Es ginge aber auch anders, ganz anders. Dafür müsste man(n) lediglich seine Leidenschaft zügeln und sich ferner daran gewöhnen, mit einem Ladekabel verheiratet zu sein. Rechnerisch reduziert sich der Verbrauch bei vollem Akku bis auf 1,8 Liter Super und 14,6 kWh Strom auf hundert Kilometern. Sogar Null Emissionen sind drin: rein elektrisch kann der Wagen bis zu 58 Kilometer mit einer Geschwindigkeit von bis zu 125 km/h zurücklegen. Rein praktisch heißt das: laden, laden, laden, an jeder Ecke, zu jeder Zeit.
Volvo S60 T8 AWD Inscription: technische Daten
- Hubraum: 1969 ccm
- Systemleistung: 390 PS
- Systemdrehmoment: 640 Nm
- Länge/B./H.: 4,76/1,85/1,43
- Leergewicht/Zuladung: 2031/469 kg
- Anhängelast gebremst: 2000 kg
- Kofferraum: 396 l
- 0 – 100 km/h: 4,6 s
- Top-Tempo: 250 km/h
- Batteriekapazität: 11,6 kWh
- Reichweite elektrisch: 58 km
- Ladedauer: 3 - 8 Stunden
- Verbrauch WLTP: 1,8 l Super, 14,6 kWh Strom
- CO2-Ausstoß: 41 g/km
- Energieeffizienzklasse: A+
- Preis ab: 59.000 Euro
Die Ladezeit beträgt zwischen drei und acht Stunden
Zwischen drei (16 Ampere) und acht Stunden (sechs Ampere) muss der Schwede an die Strippe, bis die 11,6 kWh fassende Batterie wieder voll im Saft steht. Wer zu Hause und am Arbeitsplatz über eine Steckdose verfügt und nicht weiter als der Durchschnitt pendelt, kommt damit hin und tut ohne Frage Gutes, sofern der Ladestrom ein grüner ist. Die Batterie kann übrigens auch während der Fahrt „schmutzig“, sprich via Verbrenner geladen oder in einem bestimmten Ladezustand eingefroren werden, so dass man beispielsweise nach der Autobahnabfahrt reinen Gewissens emissionsfrei in eine städtische Umweltzone eindringen kann. (Um sich dort ganz legal auf die Elektroauto-Parkplätze zu stellen).

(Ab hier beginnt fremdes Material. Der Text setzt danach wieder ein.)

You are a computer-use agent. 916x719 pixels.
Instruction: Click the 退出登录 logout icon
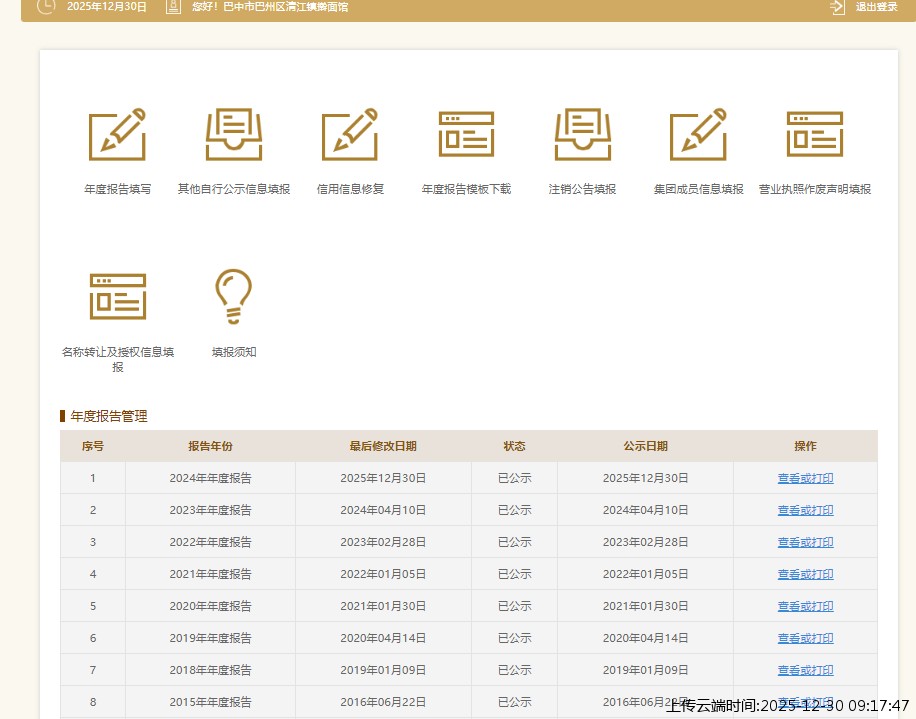(x=837, y=7)
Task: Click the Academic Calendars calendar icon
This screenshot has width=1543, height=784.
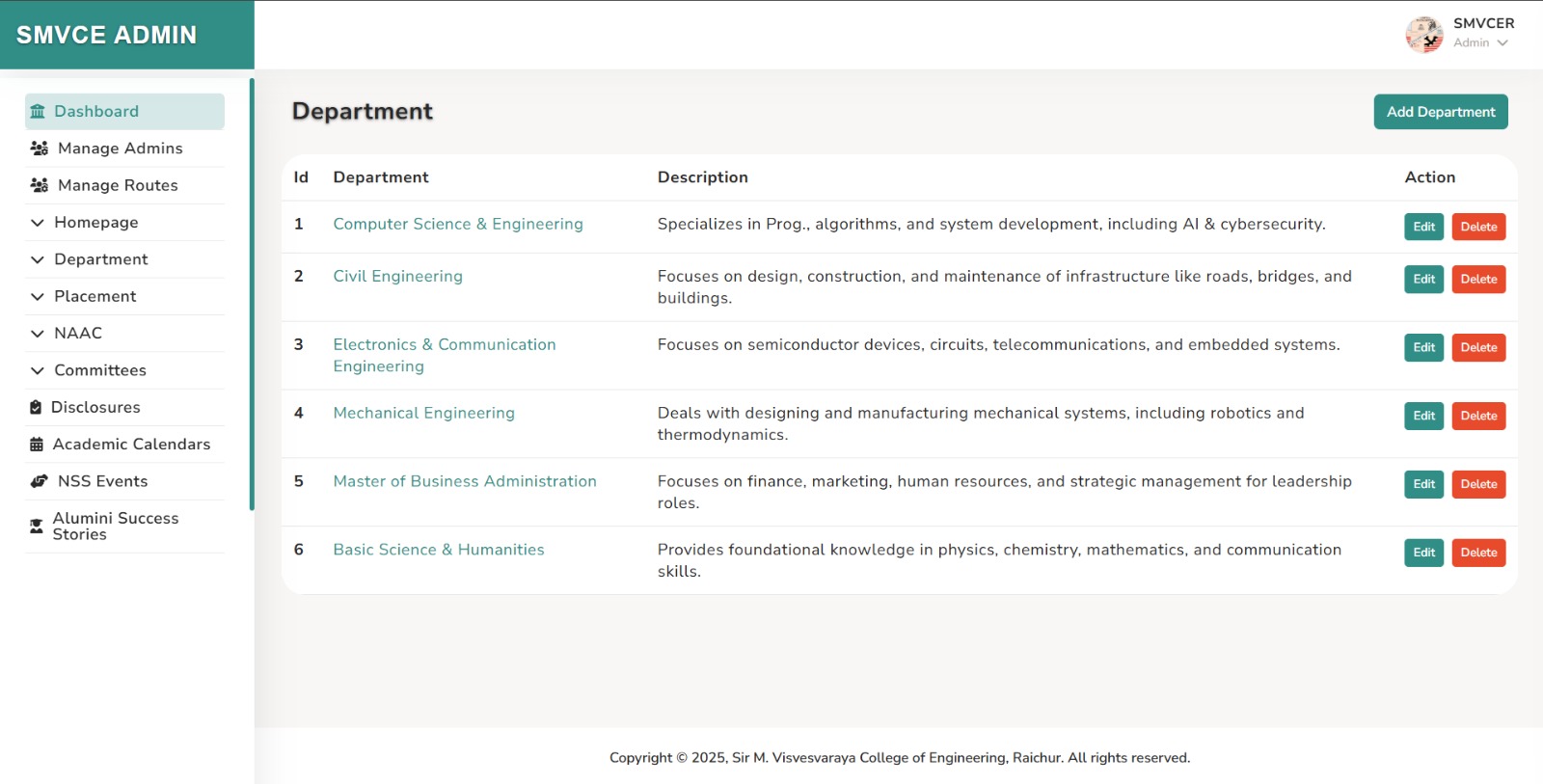Action: point(37,445)
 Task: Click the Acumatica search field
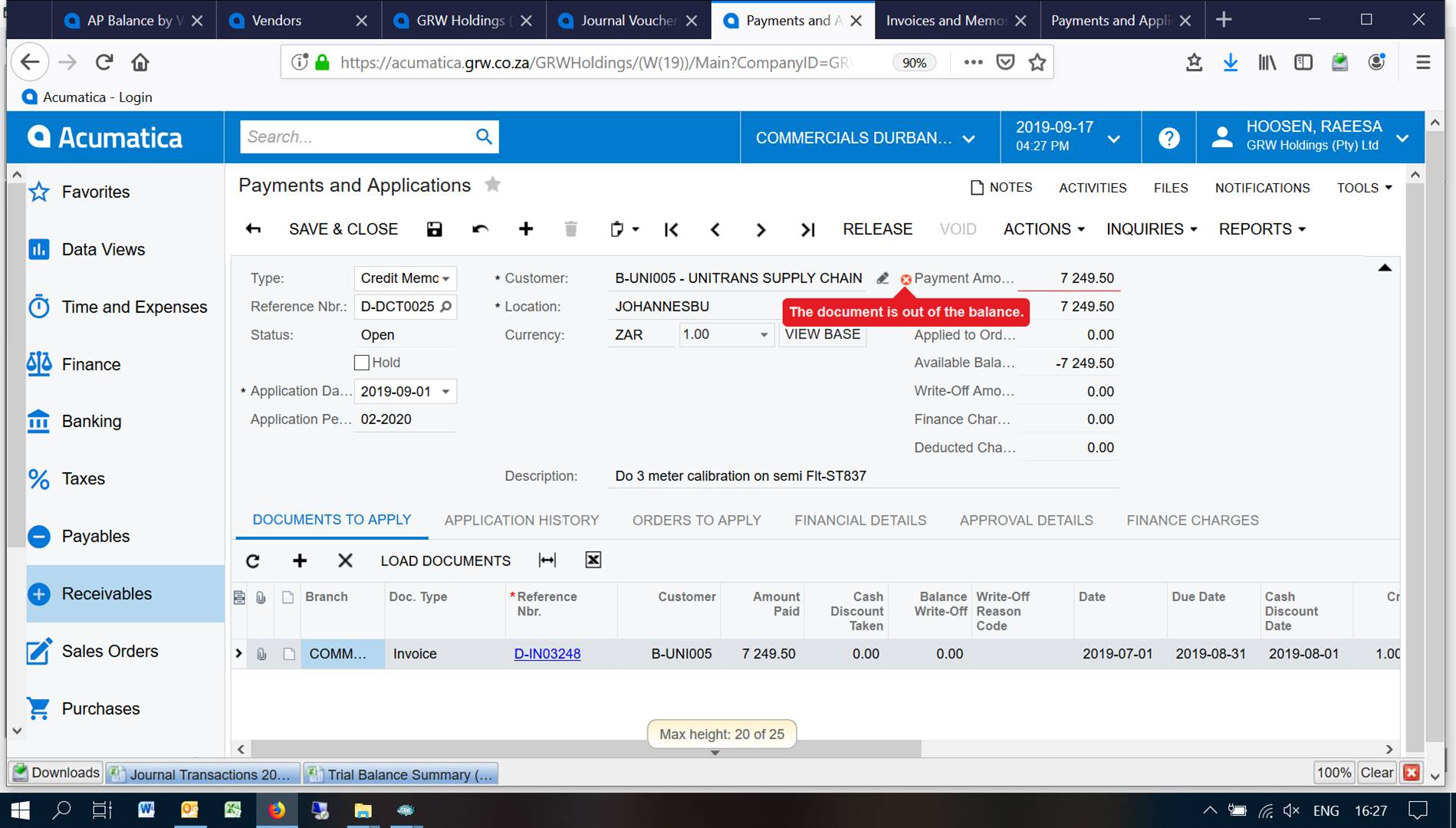(357, 137)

Volvo limitiert die Geschwindigkeit bald auf 180 km/h
A propos Autobahn: Als erster Hersteller will Volvo sämtliche Modelle mit einem eingebauten Tempolimit von 180 km/h ausstatten, zwangsweise, nicht als Extra. Die Produktion soll ab Mai 2020 entsprechend umgestellt werden. Wer sich beeilt und mindestens 59.000 Euro hinlegt, bekommt vorher noch einen „offenen“ S60 T8 Twin Engine. Teuer? Ja, aber zu den Merkmalen deutscher Klimaschutzpolitik gehört, dass derartige „Sport-Hybriden“ steuerlich gefördert werden. Zumindest für Dienstwagen-Fahrer lohnt sich’s: Sie zahlen nur die Hälfte des üblichen Satzes, sprich 0,5 statt einem Prozent auf den Bruttolistenpreis. Ganz egal, ob sie jemals elektrisch unterwegs sind oder nur mit (Firmen)sprit.